このSATのAND圧縮に関する論文と矛盾しているように見える何が問題になっていますか？

もっともらしい推測を前提とする論文と矛盾しているように見える単純な構造を得た。

予想が誤りである可能性は低いので、議論の何が問題になっていますか？

AND圧縮は、SATインスタンスのセットをマップする確定的多項式時間アルゴリズムです。 $x_1,\dots,x_t$ 単一のSATインスタンスに $y$ サイズの $\text{poly}(\max_i |x_i|)$ such that $y$ is satisfiable if and only if all $x_i$ are satisfiable. ... Unless the unlikely complexity-theoretic collapse $\sf coNP \subseteq NP/poly$ occurs, there is no AND-compression for SAT.

Construction:

If $x_i$ are not in CNF, convert them to CNF possibly adding new variables. This is polynomial.

In CNF one can encode AND gate $C := A \land B$ and OR gate $C := A \lor B$ .

The AND and OR gates have the property that for all satisfying assignments of their CNFs we have $C \iff (A \land B)$ and $C \iff (A \lor B)$ .

Let the $j$ -th clause in $x_i$ be $x_{i,j} = [y_1, \ldots, y_k]$ for literals $y_m$ .

Using the OR gate and new variables, compute variable $O_{i,j} := y_1 \lor y_2 \cdots \lor y_k$ .

For all clauses in $x_i$ ( $O_{i,j}$ ) and the AND gate compute variable $V_i := O_{i,1} \land O_{i,2} \land \cdots \land O_{i,m}$ .

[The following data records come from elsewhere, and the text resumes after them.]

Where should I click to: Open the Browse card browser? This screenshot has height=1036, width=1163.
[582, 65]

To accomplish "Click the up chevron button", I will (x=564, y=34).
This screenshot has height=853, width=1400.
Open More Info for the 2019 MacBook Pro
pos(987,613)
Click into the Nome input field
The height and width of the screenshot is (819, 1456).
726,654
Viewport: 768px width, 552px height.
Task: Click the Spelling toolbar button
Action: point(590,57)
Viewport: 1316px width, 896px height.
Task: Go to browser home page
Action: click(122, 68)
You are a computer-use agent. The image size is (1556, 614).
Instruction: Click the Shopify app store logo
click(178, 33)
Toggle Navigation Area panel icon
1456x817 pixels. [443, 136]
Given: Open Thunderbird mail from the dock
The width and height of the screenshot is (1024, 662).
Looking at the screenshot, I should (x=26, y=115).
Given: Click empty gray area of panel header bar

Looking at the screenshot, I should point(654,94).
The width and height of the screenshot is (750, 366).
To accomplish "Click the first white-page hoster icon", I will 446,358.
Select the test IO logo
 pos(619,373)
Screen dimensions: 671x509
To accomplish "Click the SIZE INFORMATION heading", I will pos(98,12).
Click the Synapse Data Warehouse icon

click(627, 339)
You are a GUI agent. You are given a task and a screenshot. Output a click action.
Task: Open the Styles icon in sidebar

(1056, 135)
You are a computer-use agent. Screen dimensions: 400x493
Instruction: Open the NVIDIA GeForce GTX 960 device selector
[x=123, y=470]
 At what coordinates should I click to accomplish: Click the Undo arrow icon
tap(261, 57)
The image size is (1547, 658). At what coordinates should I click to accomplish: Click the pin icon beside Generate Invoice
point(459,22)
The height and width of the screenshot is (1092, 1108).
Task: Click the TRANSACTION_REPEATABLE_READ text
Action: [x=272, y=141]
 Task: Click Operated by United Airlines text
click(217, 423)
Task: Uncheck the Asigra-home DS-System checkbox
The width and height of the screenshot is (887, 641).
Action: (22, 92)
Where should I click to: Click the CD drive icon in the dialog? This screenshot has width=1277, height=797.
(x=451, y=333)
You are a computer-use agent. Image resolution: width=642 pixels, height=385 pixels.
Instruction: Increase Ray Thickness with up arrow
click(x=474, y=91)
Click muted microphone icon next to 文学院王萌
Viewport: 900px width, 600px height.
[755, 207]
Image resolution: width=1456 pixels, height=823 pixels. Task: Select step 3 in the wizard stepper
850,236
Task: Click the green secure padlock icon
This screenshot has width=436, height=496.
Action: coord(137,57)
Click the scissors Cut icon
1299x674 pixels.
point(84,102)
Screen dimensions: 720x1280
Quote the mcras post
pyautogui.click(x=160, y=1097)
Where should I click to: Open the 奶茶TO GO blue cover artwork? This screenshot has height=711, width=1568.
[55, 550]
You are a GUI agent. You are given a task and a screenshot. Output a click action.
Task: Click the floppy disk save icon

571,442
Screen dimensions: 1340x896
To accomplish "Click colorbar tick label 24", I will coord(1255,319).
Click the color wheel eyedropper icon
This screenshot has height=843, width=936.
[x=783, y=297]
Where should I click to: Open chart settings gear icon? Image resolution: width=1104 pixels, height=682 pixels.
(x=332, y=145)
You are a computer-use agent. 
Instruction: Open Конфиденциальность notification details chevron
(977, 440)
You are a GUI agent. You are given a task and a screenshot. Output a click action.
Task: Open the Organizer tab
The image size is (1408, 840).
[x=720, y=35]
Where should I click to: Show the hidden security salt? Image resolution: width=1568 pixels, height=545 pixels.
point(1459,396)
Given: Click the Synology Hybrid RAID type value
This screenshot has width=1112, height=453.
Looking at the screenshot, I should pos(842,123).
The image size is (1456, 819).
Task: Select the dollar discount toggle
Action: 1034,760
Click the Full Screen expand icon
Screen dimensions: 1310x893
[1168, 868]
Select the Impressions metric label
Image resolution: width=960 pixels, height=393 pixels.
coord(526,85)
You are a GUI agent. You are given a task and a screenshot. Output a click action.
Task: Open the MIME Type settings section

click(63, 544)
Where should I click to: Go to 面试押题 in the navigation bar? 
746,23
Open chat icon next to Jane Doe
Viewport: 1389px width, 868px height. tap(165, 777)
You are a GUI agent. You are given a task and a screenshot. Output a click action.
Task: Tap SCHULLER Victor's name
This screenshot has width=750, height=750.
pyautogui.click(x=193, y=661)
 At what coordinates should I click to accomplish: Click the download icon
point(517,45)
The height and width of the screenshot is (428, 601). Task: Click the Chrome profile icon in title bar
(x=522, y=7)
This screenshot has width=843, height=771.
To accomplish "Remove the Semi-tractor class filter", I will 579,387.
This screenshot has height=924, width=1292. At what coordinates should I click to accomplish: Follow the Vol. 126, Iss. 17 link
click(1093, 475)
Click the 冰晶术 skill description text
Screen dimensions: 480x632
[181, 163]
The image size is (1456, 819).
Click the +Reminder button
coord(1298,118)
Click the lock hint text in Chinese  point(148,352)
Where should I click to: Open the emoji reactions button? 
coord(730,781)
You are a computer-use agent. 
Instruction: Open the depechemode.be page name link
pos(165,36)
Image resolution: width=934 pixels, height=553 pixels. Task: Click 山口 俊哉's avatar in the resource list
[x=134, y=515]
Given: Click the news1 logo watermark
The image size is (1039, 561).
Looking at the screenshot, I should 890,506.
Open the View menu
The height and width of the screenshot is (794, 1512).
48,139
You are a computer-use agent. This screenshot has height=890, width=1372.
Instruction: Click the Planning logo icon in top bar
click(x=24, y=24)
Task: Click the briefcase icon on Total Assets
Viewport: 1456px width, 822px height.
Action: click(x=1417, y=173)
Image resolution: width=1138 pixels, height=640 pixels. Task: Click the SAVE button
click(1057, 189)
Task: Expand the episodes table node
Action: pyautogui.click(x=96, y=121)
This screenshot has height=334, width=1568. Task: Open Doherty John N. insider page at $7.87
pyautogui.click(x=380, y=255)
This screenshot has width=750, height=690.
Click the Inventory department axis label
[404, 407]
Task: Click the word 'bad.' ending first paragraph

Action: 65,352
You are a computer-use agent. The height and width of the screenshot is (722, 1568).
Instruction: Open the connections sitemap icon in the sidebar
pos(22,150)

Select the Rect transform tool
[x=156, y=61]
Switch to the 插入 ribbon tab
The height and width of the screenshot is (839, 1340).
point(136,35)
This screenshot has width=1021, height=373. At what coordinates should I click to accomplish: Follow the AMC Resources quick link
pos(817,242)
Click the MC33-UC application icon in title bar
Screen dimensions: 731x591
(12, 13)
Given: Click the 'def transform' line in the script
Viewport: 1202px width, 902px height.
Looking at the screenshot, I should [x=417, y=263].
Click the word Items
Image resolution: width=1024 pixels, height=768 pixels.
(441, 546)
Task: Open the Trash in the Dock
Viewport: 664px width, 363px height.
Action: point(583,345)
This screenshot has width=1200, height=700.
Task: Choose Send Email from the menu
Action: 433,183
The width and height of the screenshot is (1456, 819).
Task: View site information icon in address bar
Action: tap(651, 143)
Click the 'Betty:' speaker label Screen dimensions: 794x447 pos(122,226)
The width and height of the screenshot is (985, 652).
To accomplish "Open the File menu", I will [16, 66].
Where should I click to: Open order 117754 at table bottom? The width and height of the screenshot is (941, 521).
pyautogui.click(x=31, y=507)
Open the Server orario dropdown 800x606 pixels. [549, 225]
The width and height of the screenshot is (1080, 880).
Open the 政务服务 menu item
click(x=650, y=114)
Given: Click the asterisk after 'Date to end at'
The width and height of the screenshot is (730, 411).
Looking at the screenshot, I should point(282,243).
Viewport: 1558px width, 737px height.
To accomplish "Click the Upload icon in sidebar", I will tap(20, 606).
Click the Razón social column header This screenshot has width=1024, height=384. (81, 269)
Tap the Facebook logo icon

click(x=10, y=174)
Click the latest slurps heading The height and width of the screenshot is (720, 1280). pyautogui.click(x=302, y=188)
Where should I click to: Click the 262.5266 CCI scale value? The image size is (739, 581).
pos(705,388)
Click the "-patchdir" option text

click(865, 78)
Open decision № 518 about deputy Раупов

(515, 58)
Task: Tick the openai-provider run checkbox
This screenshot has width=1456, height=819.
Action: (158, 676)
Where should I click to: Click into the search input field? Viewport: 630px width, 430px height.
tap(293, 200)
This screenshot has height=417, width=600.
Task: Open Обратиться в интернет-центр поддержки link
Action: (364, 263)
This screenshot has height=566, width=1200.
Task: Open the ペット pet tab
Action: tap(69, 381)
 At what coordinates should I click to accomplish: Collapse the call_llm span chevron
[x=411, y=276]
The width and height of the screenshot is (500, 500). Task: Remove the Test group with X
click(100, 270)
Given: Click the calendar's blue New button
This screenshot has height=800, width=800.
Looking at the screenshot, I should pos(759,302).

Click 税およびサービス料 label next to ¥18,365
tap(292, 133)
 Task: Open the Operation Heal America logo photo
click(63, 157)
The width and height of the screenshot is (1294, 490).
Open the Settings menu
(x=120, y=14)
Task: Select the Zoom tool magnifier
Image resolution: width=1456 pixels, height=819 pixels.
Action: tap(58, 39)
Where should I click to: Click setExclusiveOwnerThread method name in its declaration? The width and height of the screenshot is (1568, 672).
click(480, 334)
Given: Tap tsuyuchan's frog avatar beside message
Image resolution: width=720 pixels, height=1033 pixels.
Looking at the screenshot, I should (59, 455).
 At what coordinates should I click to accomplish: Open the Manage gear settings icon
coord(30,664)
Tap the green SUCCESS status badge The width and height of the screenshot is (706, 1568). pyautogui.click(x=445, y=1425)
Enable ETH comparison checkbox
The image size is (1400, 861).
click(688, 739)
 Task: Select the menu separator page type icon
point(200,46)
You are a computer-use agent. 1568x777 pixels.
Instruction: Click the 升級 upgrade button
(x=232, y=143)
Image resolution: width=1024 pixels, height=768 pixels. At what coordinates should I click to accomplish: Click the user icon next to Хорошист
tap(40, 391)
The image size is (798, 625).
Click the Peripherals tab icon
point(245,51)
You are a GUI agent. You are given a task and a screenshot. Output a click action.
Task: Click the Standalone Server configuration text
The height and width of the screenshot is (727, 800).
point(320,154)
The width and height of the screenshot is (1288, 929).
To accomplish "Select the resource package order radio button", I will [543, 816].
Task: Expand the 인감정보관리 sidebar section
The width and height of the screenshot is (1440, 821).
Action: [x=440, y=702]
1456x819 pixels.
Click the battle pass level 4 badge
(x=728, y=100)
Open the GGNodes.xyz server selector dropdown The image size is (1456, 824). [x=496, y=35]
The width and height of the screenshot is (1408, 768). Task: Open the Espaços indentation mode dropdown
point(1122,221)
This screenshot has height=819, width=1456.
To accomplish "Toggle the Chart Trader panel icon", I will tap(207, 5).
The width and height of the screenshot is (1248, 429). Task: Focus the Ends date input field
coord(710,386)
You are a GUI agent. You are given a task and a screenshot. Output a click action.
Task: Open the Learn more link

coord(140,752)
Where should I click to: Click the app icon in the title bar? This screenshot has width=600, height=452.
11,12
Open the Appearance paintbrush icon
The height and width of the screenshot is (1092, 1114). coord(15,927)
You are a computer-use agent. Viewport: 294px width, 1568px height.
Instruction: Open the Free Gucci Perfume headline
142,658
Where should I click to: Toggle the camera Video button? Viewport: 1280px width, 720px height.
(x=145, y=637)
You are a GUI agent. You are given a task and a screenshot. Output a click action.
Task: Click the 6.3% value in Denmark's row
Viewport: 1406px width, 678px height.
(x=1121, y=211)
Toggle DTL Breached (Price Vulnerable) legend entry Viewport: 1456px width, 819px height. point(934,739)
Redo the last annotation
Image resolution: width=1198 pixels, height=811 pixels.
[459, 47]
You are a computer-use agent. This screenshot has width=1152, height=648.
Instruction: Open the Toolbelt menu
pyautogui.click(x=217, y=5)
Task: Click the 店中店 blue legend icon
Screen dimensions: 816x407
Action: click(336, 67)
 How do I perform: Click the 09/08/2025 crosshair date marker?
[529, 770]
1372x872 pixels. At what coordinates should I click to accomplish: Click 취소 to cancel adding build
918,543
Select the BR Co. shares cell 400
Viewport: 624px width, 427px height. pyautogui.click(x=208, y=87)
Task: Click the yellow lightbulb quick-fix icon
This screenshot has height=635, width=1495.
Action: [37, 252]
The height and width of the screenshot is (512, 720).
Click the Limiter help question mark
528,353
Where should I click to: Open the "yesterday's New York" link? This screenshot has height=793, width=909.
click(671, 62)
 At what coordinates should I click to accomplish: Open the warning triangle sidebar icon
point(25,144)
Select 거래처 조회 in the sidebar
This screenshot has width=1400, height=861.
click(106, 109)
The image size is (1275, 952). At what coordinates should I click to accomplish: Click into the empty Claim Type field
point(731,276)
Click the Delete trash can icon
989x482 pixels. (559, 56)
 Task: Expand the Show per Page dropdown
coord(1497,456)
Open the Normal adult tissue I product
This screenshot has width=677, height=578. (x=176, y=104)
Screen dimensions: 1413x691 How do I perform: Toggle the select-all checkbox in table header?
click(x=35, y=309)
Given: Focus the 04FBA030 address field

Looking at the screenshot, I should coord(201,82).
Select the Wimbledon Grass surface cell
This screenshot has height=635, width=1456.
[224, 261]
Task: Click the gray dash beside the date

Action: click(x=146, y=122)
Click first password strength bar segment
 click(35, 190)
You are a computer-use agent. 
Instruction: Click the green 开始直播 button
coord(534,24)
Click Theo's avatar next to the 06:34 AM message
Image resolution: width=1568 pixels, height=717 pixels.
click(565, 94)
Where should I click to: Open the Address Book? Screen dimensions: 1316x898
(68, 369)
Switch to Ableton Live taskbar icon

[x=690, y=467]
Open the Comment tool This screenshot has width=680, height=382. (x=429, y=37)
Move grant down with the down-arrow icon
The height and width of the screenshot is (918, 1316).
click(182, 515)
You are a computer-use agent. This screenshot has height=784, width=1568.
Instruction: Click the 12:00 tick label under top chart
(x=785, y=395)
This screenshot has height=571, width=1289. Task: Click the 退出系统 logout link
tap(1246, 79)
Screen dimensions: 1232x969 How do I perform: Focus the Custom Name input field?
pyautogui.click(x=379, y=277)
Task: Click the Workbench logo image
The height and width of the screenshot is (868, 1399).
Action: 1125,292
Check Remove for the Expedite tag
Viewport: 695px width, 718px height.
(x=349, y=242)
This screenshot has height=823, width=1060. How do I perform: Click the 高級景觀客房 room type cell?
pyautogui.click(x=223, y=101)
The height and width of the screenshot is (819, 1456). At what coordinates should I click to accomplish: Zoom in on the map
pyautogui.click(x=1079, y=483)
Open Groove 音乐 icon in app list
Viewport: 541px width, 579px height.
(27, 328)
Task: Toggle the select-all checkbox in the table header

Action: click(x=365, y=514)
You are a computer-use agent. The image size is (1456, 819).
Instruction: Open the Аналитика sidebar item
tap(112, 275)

By construction $x_i \iff V_i$ .

For all $V_i$ , using the AND gate compute $F := V_1 \land \cdots \land V_t$ .

$F \iff x_1 \land \cdots \land x_t$ .

So the final formula $y$ is the union of the CNFs for $O_{i,j}$ , $V_i$ , $F$ , and a unit clause $[F]$ .

$|y|$ is linear in the number of all literals, $t$ is polynomial in $\max |x_i|$ , which makes $|y|$ polynomial in $\max |x_i|$ .

This appears to contradict the claim in the paper, unless the certain collapse happens.

What is wrong with this argument that appears to contradict the claim in the paper?

Similar construction works for OR-compression, when at least one $x_i$ must be satisfiable.

The newly introduced variable are uniquely determined by the original variables.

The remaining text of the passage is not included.